Turning Problems into Profits

Important Coding Changes for 2020

There have been some important coding changes for 2020.

EXTENDED OPHTHALMOSCOPY

First of all, CPT codes 92225 and 92226 for extended ophthalmoscopy were deleted as of January 1, 2020. We now have two new codes based upon what area of the retina was examined and documented. (Ophthalmoscopy is no longer reported as initial and subsequent testing.) Use 92201 for examination of the retinal periphery or 92202 for the optic nerve and macula. Another important change for extended ophthalmoscopy is billing. These codes are now considered bilateral and are billed on one line with one reimbursement. (The old codes were billed per eye.) This, of course, is going to impact our doctors’ reimbursements.
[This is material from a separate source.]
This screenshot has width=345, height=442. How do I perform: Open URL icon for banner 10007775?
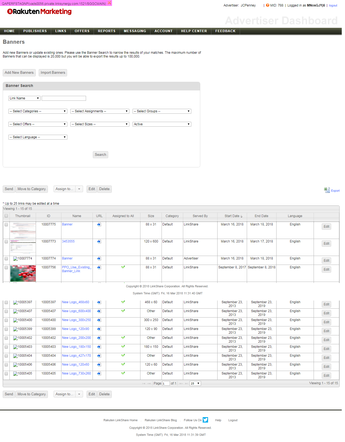point(99,225)
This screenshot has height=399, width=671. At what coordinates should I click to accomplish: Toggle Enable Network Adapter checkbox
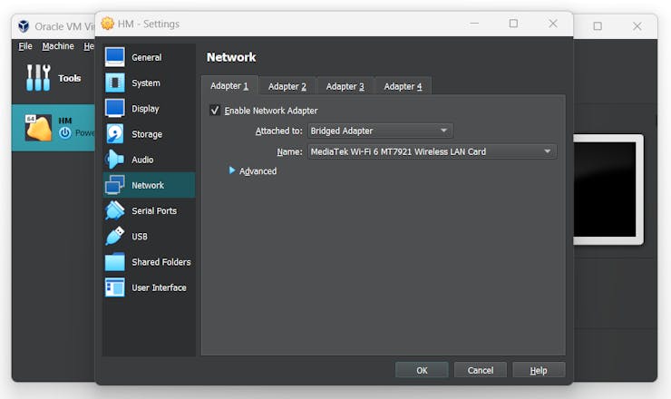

NEW CATARACT SURGERY CODES

Additionally, starting January 1, 2020, two new codes were added for cataract surgeries: 66987 and 66988. These codes are used when two surgeries are done together to treat both cataracts and glaucoma. The surgeon first performs traditional cataract surgery with IOL insertion and then performs a laser surgery called ECP (Endoscopic Cyclophotocoagulation) for patients with uncontrolled glaucoma to reduce their intraocular pressures. CPT 66987 is for complex cataract surgery with ECP, and CPT 66988 is for basic cataract surgery with ECP. Also, the description for existing cataract surgery codes 66982 and 66984 have now been revised to read “without endoscopic cyclophotocoagulation.” We may start to see some of these new cataract surgery codes as we bill co-manages in the coming months.